• PROBLEM DESCRIPTION:
Using the records below, write out again exactly the lines that begin at the line containing "Weekend Builds (202, 50)" and end at the line containing "About (1150, 48)", and no other lines.

• DATA SUPPLIED:
================

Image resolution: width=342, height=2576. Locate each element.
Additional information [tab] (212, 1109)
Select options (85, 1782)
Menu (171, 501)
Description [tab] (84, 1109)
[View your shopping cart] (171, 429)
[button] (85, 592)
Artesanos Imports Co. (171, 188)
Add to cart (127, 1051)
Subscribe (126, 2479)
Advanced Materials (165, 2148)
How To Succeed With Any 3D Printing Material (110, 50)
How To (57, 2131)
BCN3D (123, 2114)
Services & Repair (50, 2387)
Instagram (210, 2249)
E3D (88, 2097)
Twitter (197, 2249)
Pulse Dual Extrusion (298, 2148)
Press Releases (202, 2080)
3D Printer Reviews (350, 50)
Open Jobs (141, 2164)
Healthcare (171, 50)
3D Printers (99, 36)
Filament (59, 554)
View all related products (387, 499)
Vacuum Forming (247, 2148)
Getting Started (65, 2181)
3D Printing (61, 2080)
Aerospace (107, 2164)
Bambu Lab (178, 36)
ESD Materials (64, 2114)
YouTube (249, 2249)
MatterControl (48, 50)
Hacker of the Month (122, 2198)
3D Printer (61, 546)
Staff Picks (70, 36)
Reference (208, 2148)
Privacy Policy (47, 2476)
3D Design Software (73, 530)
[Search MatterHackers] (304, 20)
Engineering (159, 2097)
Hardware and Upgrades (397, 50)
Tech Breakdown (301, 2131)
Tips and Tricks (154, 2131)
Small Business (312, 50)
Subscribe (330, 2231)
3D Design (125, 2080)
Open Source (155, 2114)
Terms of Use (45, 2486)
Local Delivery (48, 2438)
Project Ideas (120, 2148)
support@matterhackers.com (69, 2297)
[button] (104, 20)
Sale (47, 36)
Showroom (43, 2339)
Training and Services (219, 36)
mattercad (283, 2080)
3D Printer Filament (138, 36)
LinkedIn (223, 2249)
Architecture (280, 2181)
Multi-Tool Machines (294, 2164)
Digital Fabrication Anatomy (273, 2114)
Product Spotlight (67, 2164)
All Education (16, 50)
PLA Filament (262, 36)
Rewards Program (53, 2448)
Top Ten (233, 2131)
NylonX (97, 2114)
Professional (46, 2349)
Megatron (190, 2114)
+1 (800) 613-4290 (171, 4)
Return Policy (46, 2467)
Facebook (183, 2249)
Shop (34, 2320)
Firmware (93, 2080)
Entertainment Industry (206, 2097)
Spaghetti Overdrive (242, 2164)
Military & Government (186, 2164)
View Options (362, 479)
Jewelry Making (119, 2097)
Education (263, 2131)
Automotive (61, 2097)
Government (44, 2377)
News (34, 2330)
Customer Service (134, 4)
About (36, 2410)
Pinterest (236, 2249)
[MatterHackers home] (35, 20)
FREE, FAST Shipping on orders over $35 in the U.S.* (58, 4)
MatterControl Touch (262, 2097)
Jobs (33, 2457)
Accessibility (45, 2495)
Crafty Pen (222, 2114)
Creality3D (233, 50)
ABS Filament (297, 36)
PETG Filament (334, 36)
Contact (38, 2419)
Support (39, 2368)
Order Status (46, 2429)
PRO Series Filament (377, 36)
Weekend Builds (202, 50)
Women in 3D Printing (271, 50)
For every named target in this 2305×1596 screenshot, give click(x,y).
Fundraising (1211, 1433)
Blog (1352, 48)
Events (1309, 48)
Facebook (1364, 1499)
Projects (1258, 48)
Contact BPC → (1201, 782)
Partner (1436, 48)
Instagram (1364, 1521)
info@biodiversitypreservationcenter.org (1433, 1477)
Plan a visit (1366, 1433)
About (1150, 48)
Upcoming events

================

• THE ANSWER:
Weekend Builds (202, 50)
Women in 3D Printing (271, 50)
For every named target in this 2305×1596 screenshot, give click(x,y).
Fundraising (1211, 1433)
Blog (1352, 48)
Events (1309, 48)
Facebook (1364, 1499)
Projects (1258, 48)
Contact BPC → (1201, 782)
Partner (1436, 48)
Instagram (1364, 1521)
info@biodiversitypreservationcenter.org (1433, 1477)
Plan a visit (1366, 1433)
About (1150, 48)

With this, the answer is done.